In this context, the second annual CPA-Zicklin Index provides a comprehensive portrait of how the largest U.S. public companies -- the top 200 companies in the S&P 500 Index -- are navigating political spending and whether they disclose it. The 2011 Index, the first of its kind, focused on S&P 100 companies.
In 2012, many large companies have increased their transparency and accountability. At the same time, there remains great room for improvement especially by smaller companies. Data from the 2012 Index reveal the following findings:
Between 2011 and 2012, many leading American companies have expanded the scope of their political spending disclosure and accountability – thereby providing more models for other companies to follow and further establishing political disclosure as a mainstream corporate practice.
Of 88 companies studied by the Index for the second year in a row, 85 percent improved their overall scores for political disclosure and accountability.
Companies showing the greatest improvement were Costco, raising its overall score from three to 85 on a scale of zero to 100; The Walt Disney Company, receiving a score of 67, up from 12; and Capital One Financial, which improved its overall score from 20 to 63.
Almost 60 percent of companies in the top echelons of the S&P 500 are now disclosing some political spending information.
Of 196 companies studied by the Index this year, 93, or 47 percent, made some disclosure of their direct political spending – including giving to candidates, parties or 527 groups – while 22 companies (11 percent) they said their policy is not to engage in such political spending.
Two out of five companies in the top echelons of the S&P 500 are opening up about their payments to trade associations.

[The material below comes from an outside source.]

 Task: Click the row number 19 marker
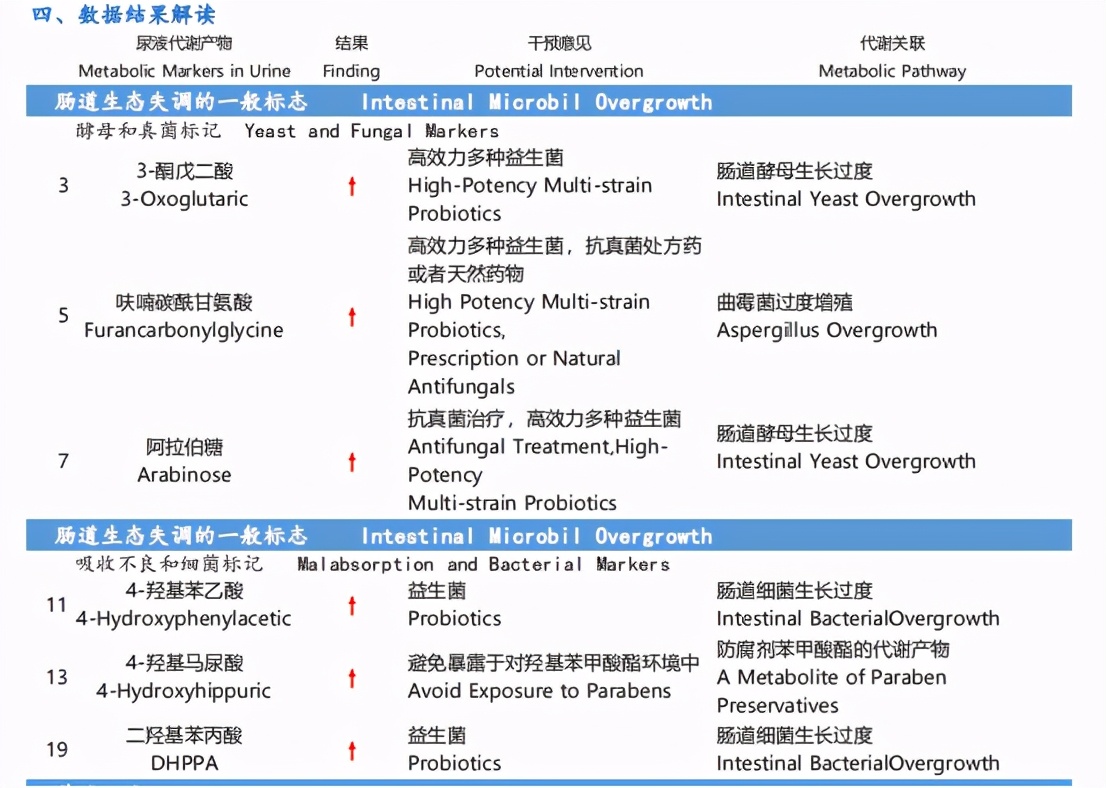click(x=57, y=749)
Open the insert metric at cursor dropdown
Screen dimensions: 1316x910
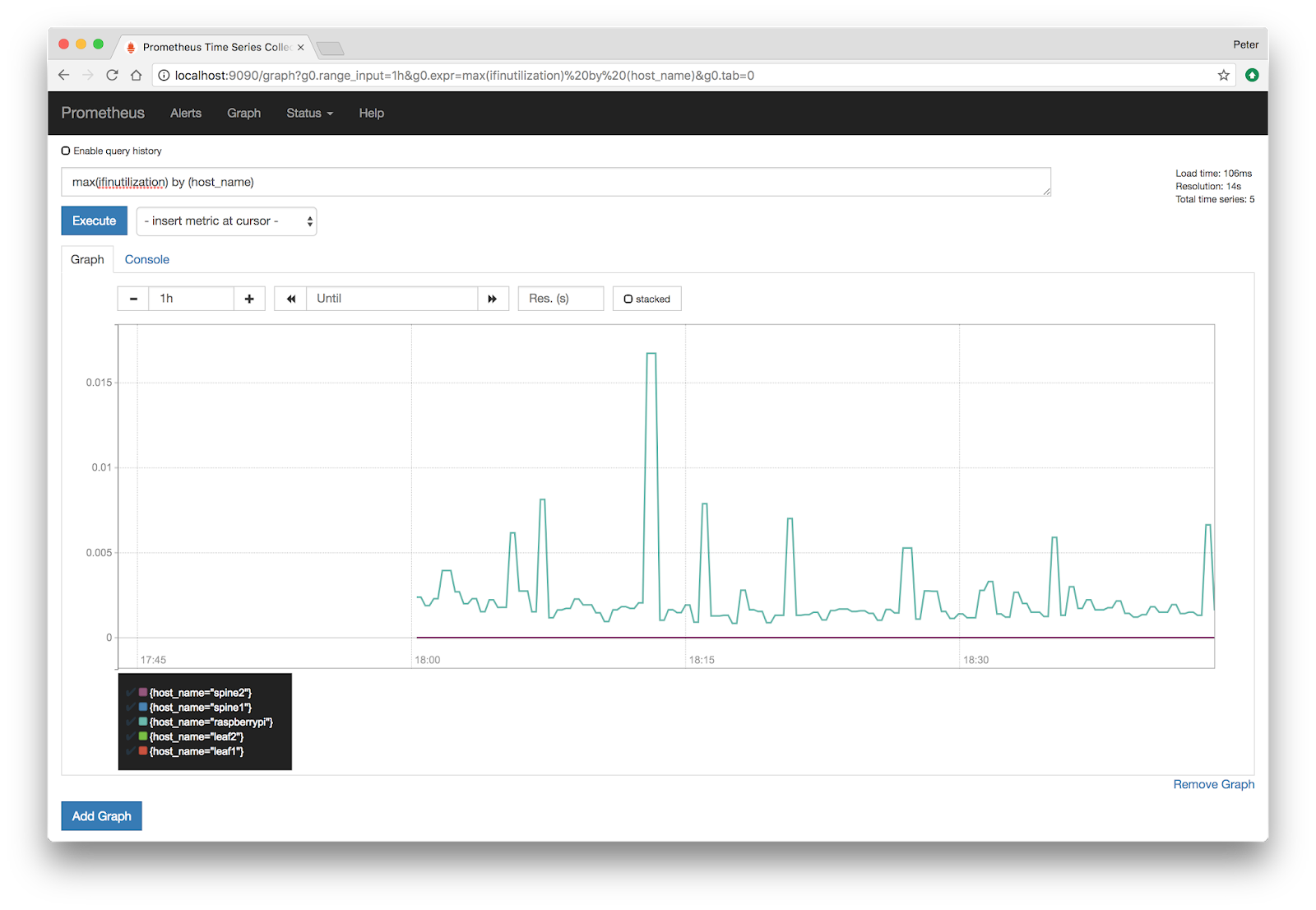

Seventy out of the 196 companies (36 percent) made some disclosure of their payments to trade associations, while nine (5 percent) said they asked trade associations not to use their payments for political purposes.
Companies new to the Index in 2012 were smaller in size and were less likely than the larger companies to provide full disclosure of political spending, and board oversight.
Of 109 companies new to the Index, the average overall score for political disclosure and accountability was 26 on a scale of zero to 100, compared to an average overall score of 53 for those 88 companies studied a second year in a row.
The 2012 Index identified these corporate leaders for disclosure and accountability: Merck, with an overall score of 97; Microsoft, overall score of 94; Aflac, 93; Gilead, 92; and Exelon and Time Warner, Inc., 88 each.
The Center for Political Accountability began engaging corporations to voluntarily provide disclosure and oversight of political spending in 2003. Few, if any, companies disclosed their political spending then.
In September 2012, the second annual CPA-Zicklin Corporate Political Disclosure and Accountability Index reflects tangible progress. It also reflects vast gaps that shroud many corporate spenders in secrecy during a bitterly contested election year marked by surging hidden political spending.